After a lot of persuasion, I promised to at least listen to a new version
of it before putting my foot down. But the actual process of adjusting the
effects sounded so much to me like someone torturing my voice that I had to
leave the room while he did it.
In the end, the vocal processing on those bits sounds more like the chorus of
the song "Are You Out There" by Dar Williams than anything else. This was
something I could live with, because I'd never have described the voices in that
song as sounding "space like"; it's a song about radio, and they just sound like
voices coming over radio transmissions.
The lead guitar got done towards the end of the recording process,
after a few aborted attempts to come up with a decent counterpoint
to the rhythm guitar. Part of the inspiration for the lead guitar
was the basic sound of it. I was just cycling through factory
presets on my effects processor, and trying out riffs and chords.

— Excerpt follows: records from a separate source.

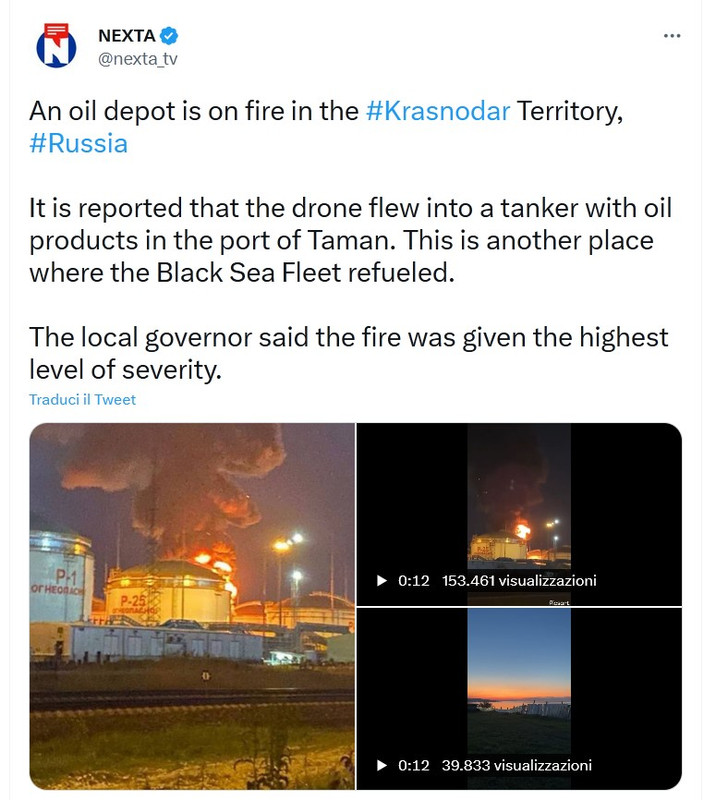Open the sunset sky video thumbnail
This screenshot has height=800, width=716.
(x=519, y=699)
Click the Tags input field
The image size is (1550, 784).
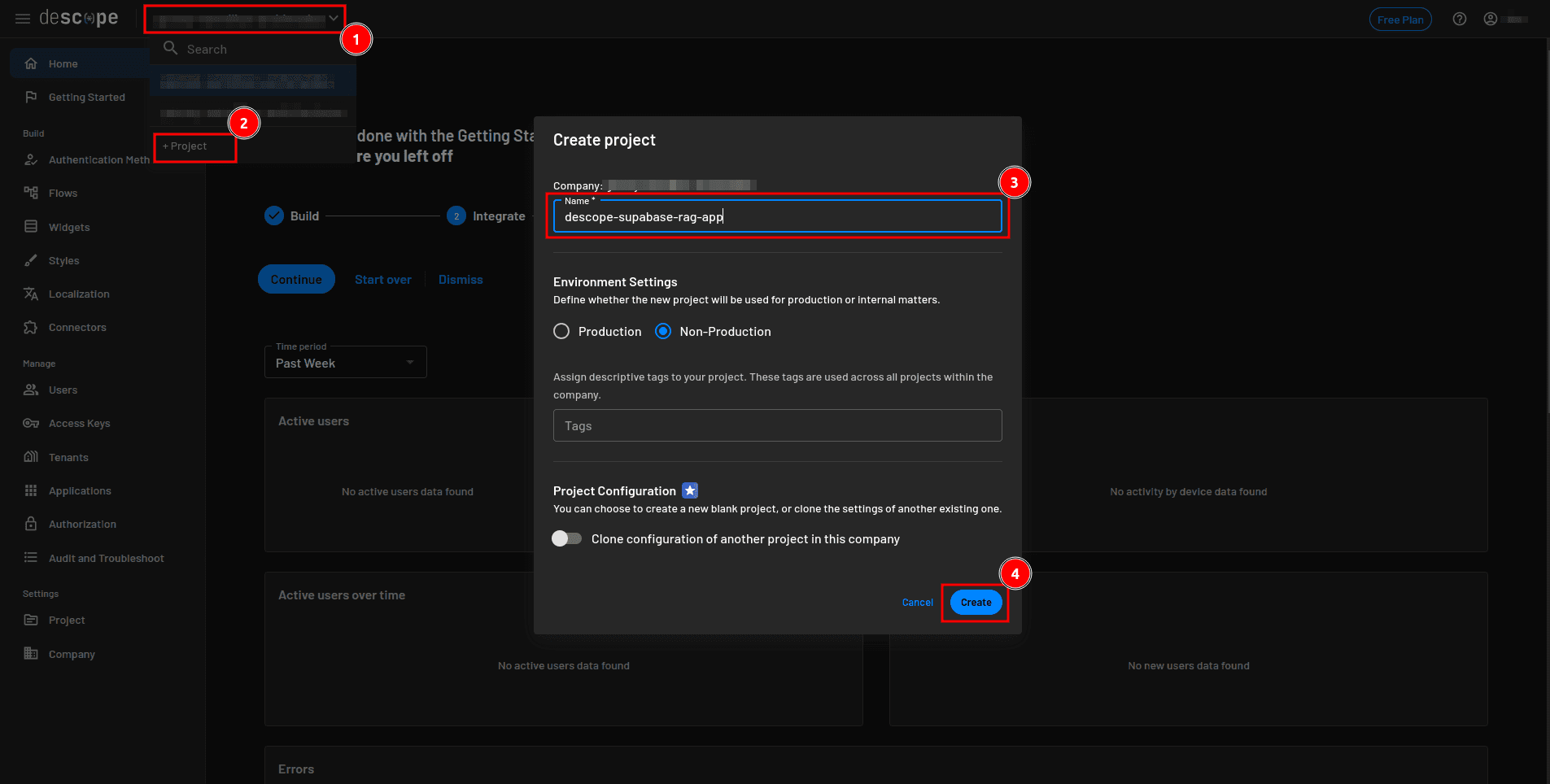(x=777, y=426)
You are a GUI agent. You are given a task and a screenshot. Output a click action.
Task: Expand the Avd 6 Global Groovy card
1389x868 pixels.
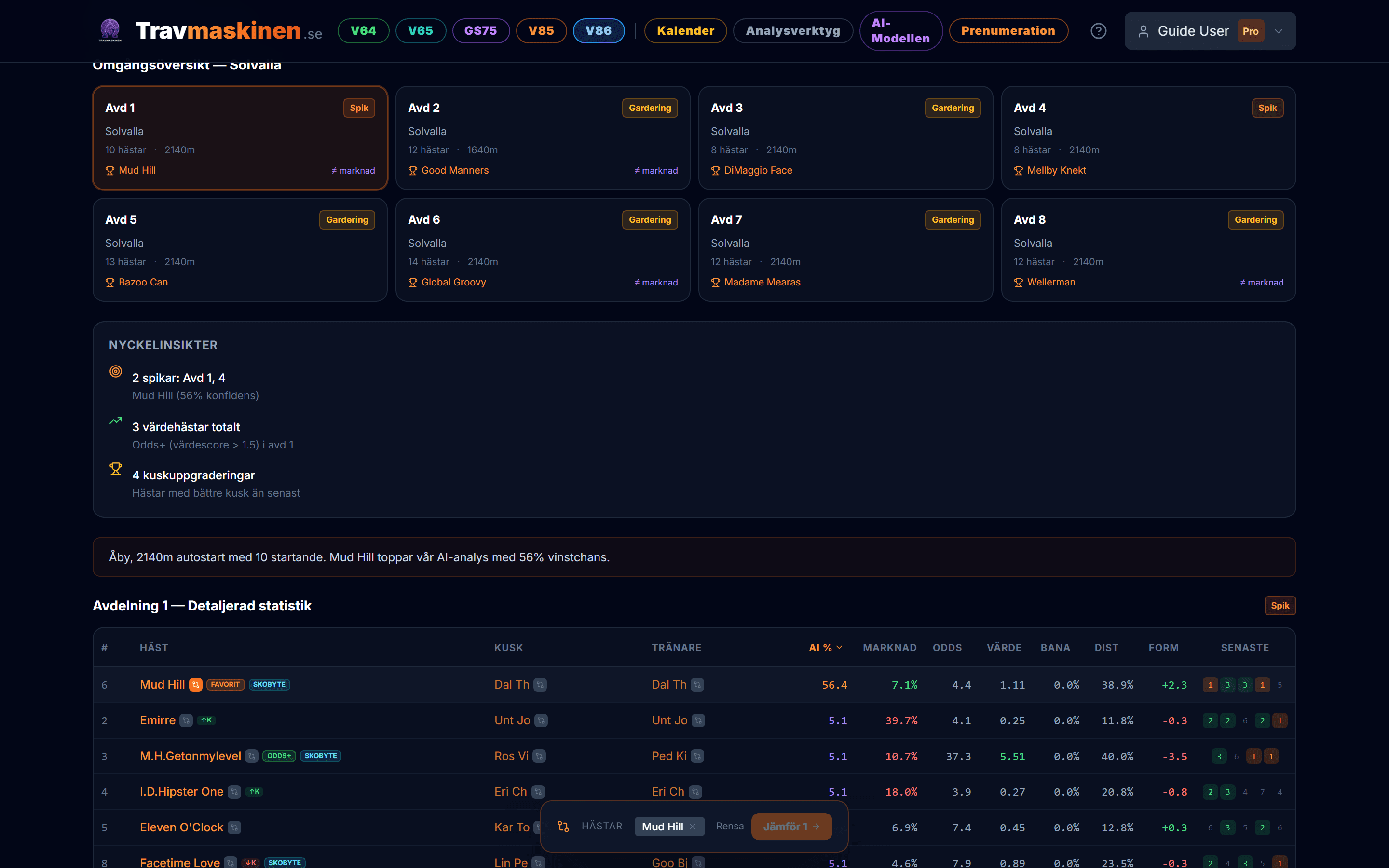(543, 250)
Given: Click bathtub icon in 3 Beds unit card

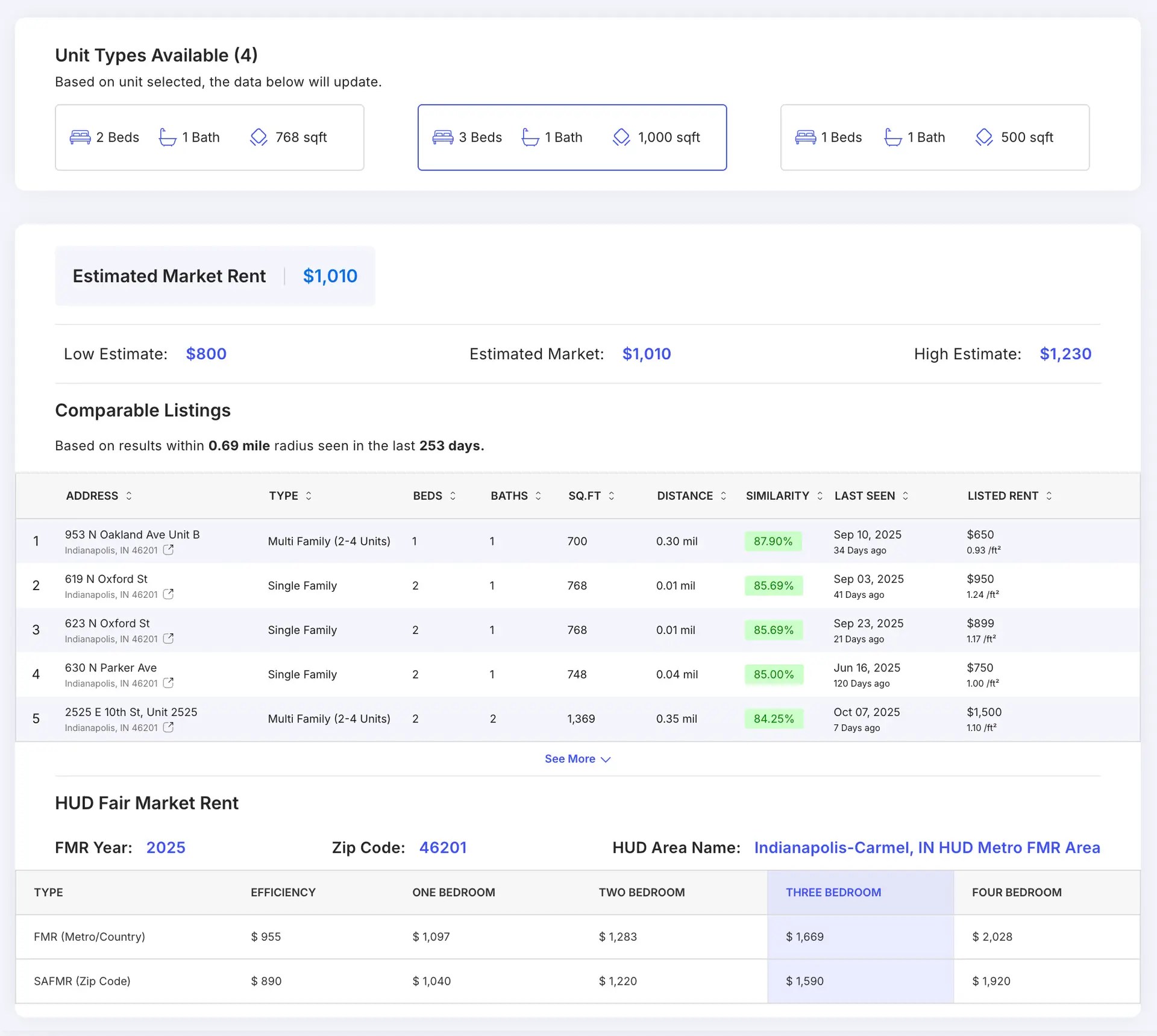Looking at the screenshot, I should (530, 137).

I happened upon one that was named "Phasers in Space", and its
combination of compressed jazz tone combined with stereo phase
shifter fit perfectly into the mix. I improvised the entire lead
guitar part into the recording software, a section at a time,
inspired mostly by the way the interesting sound laid onto the
existing chords and melody. I double-tracked in a couple of
sections where I needed the chords to build up to a crescendo,
and it was done.
One of the phrases in the lead guitar part was suggested by
Susan. As I was in the middle of working on it, she asked me if
I would be incorporating the Doctor Who theme music into the song
at all. Until that moment, it hadn't occurred to me to even
consider that possibility, since our song was so stylistically
different from the TV theme. But it just so happened that I was
trying to come up with phrases at that time, so the first three notes
of the theme music became the basis for a few of the lead guitar
bits you hear in the song. I tried to make them fairly prominent,
as sort of an homage, much like David Gilmour did on "One of These
Days". But the song sounds so different from the TV theme music
that no one ever notices them.
The electric bass guitar part was the second bass guitar track I ever
played, the first being the one for Mal's Song. This one was
incredibly fun to do, and I wish I could have kept going longer
at the end of the song. I want to write more songs with a
bouncy beat so that I can do more of it.
The long fade-out at the end of the song was something I'd
been planning since the day we wrote it. The extra layers of improv
vocals during the fade-out, however, were a last-minute addition,
pieced together from multiple takes. I had Vixy get behind the
mics for an experimental attempt at doing some improv lines,
and after about four of the takes, started piecing together
the good bits in the editor. At first I thought we'd have only
one line of improv, but as I was working on it, it just didn't seem
like enough. When I finally decided to multi-layer the improv lines,
I looked over at Vixy and said, "do you trust me?", then began to
start splicing and hacking until I had what you hear on the final
recording. I think we ended up with four tracks of vocals at the end:
The lead vocal line, the "anything is possible" response lines, and
two overlapping tracks worth of improv lines.
Vixy loved it so much that she kept pushing for the
ending tail of the fade to be louder, so everyone could hear
every last nuance of it.
The long fade sounded so right that it influenced
the overall song order on the album significantly. Part of me
wanted to have the album titled Thirteen, but with the song
"Thirteen" being the thirteenth track on the album. It would have been
such a cute gag (hey look, the track counter on the CD player is
showing both the song title and the album title), but Companion was
far too powerful a closing song to let that happen.